Rewrite the rows below, swapping every "screenshot" for "screen capture" and leaving everything else unchanged.

Start of INPUT DATA

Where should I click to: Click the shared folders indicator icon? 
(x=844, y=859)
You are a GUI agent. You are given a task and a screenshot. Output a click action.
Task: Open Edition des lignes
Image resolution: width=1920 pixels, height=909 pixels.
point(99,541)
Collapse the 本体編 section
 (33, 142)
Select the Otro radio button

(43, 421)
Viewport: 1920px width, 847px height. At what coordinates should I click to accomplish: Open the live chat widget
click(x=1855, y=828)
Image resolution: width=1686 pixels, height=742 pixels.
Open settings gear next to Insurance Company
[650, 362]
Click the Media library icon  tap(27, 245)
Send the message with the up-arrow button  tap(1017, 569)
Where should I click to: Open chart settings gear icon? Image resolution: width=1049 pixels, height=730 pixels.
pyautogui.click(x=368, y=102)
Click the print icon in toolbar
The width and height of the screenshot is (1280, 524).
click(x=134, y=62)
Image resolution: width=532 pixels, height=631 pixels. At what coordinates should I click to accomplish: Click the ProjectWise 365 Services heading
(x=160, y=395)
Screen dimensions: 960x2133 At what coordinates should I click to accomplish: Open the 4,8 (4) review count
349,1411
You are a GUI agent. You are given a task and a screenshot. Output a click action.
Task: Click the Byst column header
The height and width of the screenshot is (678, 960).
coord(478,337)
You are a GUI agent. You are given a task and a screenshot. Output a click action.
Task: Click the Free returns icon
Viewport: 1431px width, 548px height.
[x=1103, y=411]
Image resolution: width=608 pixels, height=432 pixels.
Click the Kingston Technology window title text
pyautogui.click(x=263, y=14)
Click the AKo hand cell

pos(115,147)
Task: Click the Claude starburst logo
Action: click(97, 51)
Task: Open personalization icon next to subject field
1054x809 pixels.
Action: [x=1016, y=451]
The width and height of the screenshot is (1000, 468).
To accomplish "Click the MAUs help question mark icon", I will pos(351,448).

End of INPUT DATA

- EXERCISE RESULT:
Where should I click to: Click the shared folders indicator icon? 
(x=844, y=859)
You are a GUI agent. You are given a task and a screen capture. Output a click action.
Task: Open Edition des lignes
Image resolution: width=1920 pixels, height=909 pixels.
point(99,541)
Collapse the 本体編 section
 (33, 142)
Select the Otro radio button

(43, 421)
Viewport: 1920px width, 847px height. At what coordinates should I click to accomplish: Open the live chat widget
click(x=1855, y=828)
Image resolution: width=1686 pixels, height=742 pixels.
Open settings gear next to Insurance Company
[650, 362]
Click the Media library icon  tap(27, 245)
Send the message with the up-arrow button  tap(1017, 569)
Where should I click to: Open chart settings gear icon? Image resolution: width=1049 pixels, height=730 pixels.
pyautogui.click(x=368, y=102)
Click the print icon in toolbar
The width and height of the screen capture is (1280, 524).
click(x=134, y=62)
Image resolution: width=532 pixels, height=631 pixels. At what coordinates should I click to accomplish: Click the ProjectWise 365 Services heading
(x=160, y=395)
Screen dimensions: 960x2133 At what coordinates should I click to accomplish: Open the 4,8 (4) review count
349,1411
You are a GUI agent. You are given a task and a screen capture. Output a click action.
Task: Click the Byst column header
The height and width of the screen capture is (678, 960).
coord(478,337)
You are a GUI agent. You are given a task and a screen capture. Output a click action.
Task: Click the Free returns icon
Viewport: 1431px width, 548px height.
[x=1103, y=411]
Image resolution: width=608 pixels, height=432 pixels.
Click the Kingston Technology window title text
pyautogui.click(x=263, y=14)
Click the AKo hand cell

pos(115,147)
Task: Click the Claude starburst logo
Action: click(97, 51)
Task: Open personalization icon next to subject field
1054x809 pixels.
Action: [x=1016, y=451]
The width and height of the screen capture is (1000, 468).
To accomplish "Click the MAUs help question mark icon", I will pos(351,448).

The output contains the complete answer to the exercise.